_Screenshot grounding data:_
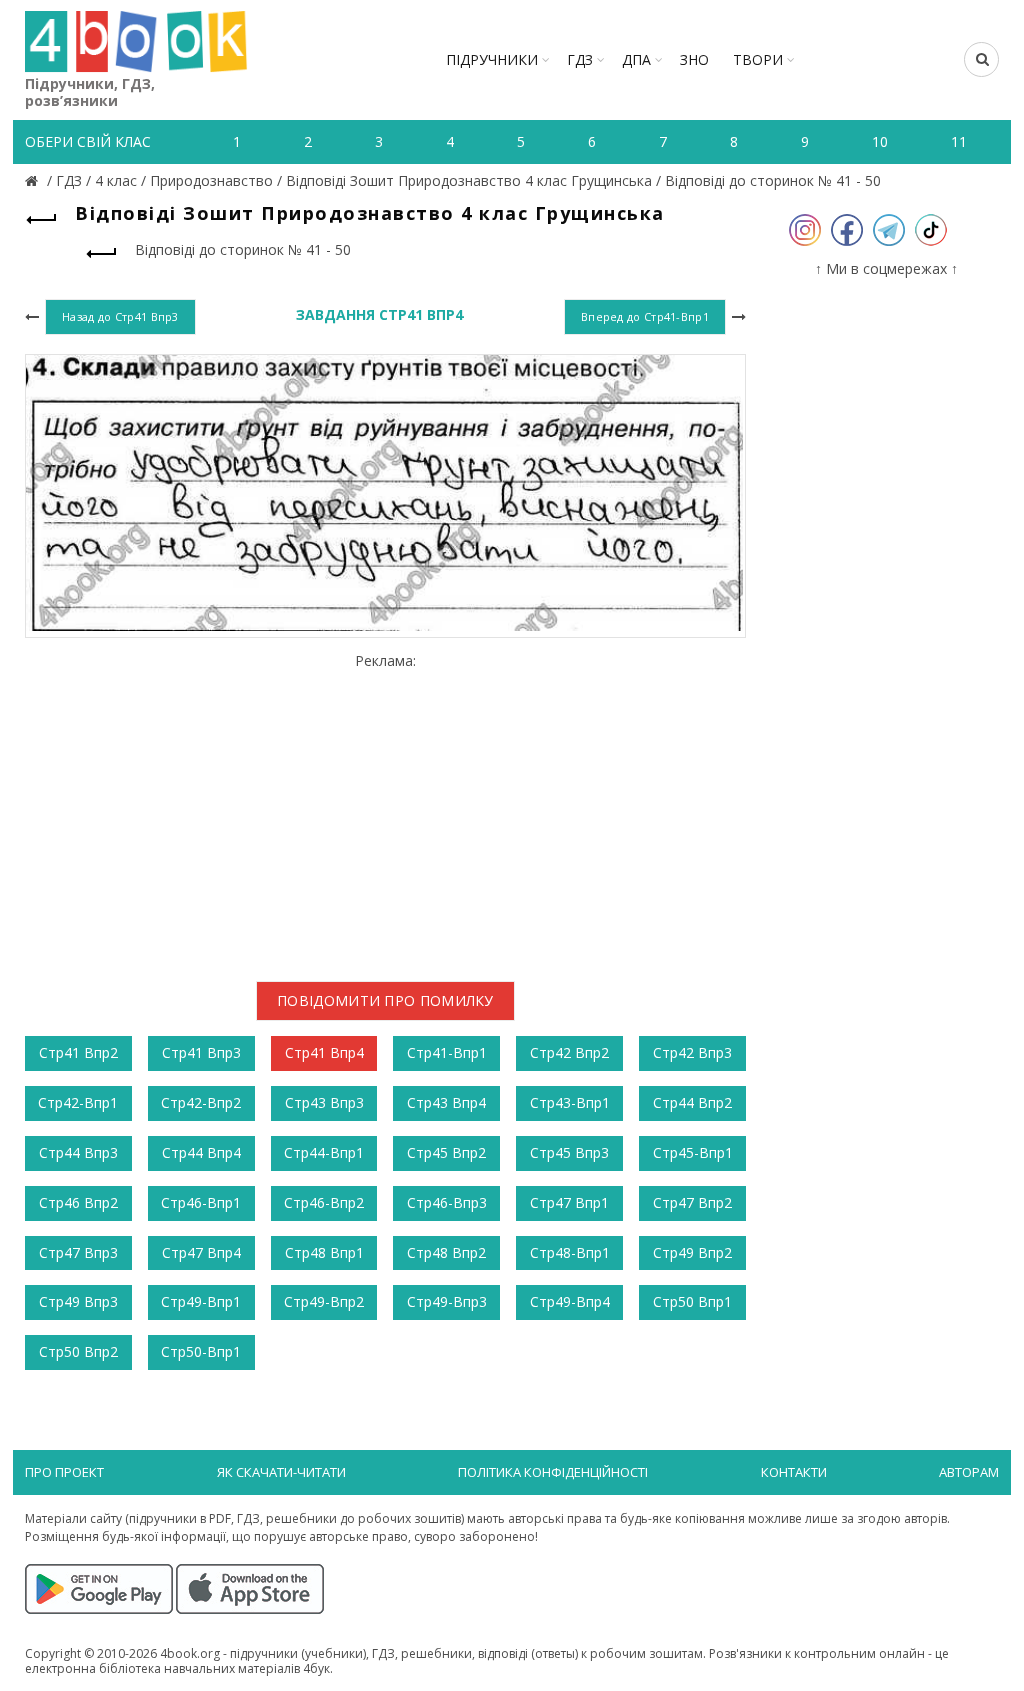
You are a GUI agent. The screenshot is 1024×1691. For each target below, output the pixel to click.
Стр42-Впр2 (201, 1102)
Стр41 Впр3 (201, 1052)
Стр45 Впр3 (569, 1152)
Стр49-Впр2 (324, 1301)
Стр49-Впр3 (447, 1301)
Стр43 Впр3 (324, 1102)
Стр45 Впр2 (446, 1152)
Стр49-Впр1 (201, 1301)
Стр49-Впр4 (570, 1301)
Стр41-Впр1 (447, 1052)
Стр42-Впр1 (78, 1102)
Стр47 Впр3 (78, 1252)
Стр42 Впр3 (692, 1052)
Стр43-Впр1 (570, 1102)
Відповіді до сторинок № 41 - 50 (773, 180)
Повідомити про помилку (385, 1000)
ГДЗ (580, 59)
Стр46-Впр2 (324, 1202)
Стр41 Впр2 (78, 1052)
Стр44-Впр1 (324, 1152)
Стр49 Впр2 (692, 1252)
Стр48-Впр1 (570, 1252)
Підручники (492, 59)
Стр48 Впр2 (446, 1252)
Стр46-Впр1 (201, 1202)
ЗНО (694, 59)
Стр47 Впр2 (692, 1202)
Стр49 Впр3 (78, 1301)
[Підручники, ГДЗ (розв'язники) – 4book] (34, 180)
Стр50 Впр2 (78, 1351)
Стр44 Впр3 (78, 1152)
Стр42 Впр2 (569, 1052)
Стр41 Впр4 (324, 1052)
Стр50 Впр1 (692, 1301)
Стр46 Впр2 (78, 1202)
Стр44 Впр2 (692, 1102)
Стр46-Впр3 (447, 1202)
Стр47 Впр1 (569, 1202)
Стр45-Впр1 (693, 1152)
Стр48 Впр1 (324, 1252)
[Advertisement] (385, 810)
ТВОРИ (758, 59)
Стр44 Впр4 (201, 1152)
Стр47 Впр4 (201, 1252)
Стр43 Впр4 (446, 1102)
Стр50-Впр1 (201, 1351)
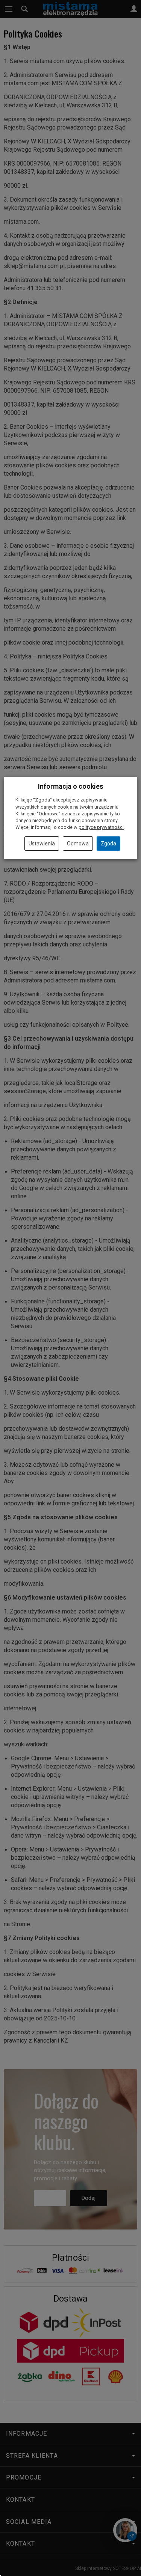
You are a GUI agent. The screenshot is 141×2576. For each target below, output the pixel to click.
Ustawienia (42, 844)
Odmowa (78, 844)
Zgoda (108, 844)
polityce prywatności (101, 827)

_Task description:_ Taking the entries above, write out exactly each line from the one holding "Стр45 Впр3 (569, 1152)" to the one holding "Стр50-Впр1 (201, 1351)", both included, and stop there.

_Solution for this exercise:_
Стр45 Впр3 (569, 1152)
Стр49-Впр2 (324, 1301)
Стр49-Впр3 (447, 1301)
Стр43 Впр3 (324, 1102)
Стр45 Впр2 (446, 1152)
Стр49-Впр1 (201, 1301)
Стр49-Впр4 (570, 1301)
Стр41-Впр1 (447, 1052)
Стр42-Впр1 (78, 1102)
Стр47 Впр3 (78, 1252)
Стр42 Впр3 (692, 1052)
Стр43-Впр1 (570, 1102)
Відповіді до сторинок № 41 - 50 (773, 180)
Повідомити про помилку (385, 1000)
ГДЗ (580, 59)
Стр46-Впр2 (324, 1202)
Стр41 Впр2 (78, 1052)
Стр44-Впр1 (324, 1152)
Стр49 Впр2 (692, 1252)
Стр48-Впр1 (570, 1252)
Підручники (492, 59)
Стр48 Впр2 (446, 1252)
Стр46-Впр1 (201, 1202)
ЗНО (694, 59)
Стр47 Впр2 (692, 1202)
Стр49 Впр3 (78, 1301)
[Підручники, ГДЗ (розв'язники) – 4book] (34, 180)
Стр50 Впр2 (78, 1351)
Стр44 Впр3 (78, 1152)
Стр42 Впр2 (569, 1052)
Стр41 Впр4 (324, 1052)
Стр50 Впр1 (692, 1301)
Стр46 Впр2 (78, 1202)
Стр44 Впр2 (692, 1102)
Стр46-Впр3 (447, 1202)
Стр47 Впр1 (569, 1202)
Стр45-Впр1 (693, 1152)
Стр48 Впр1 (324, 1252)
[Advertisement] (385, 810)
ТВОРИ (758, 59)
Стр44 Впр4 (201, 1152)
Стр47 Впр4 (201, 1252)
Стр43 Впр4 (446, 1102)
Стр50-Впр1 (201, 1351)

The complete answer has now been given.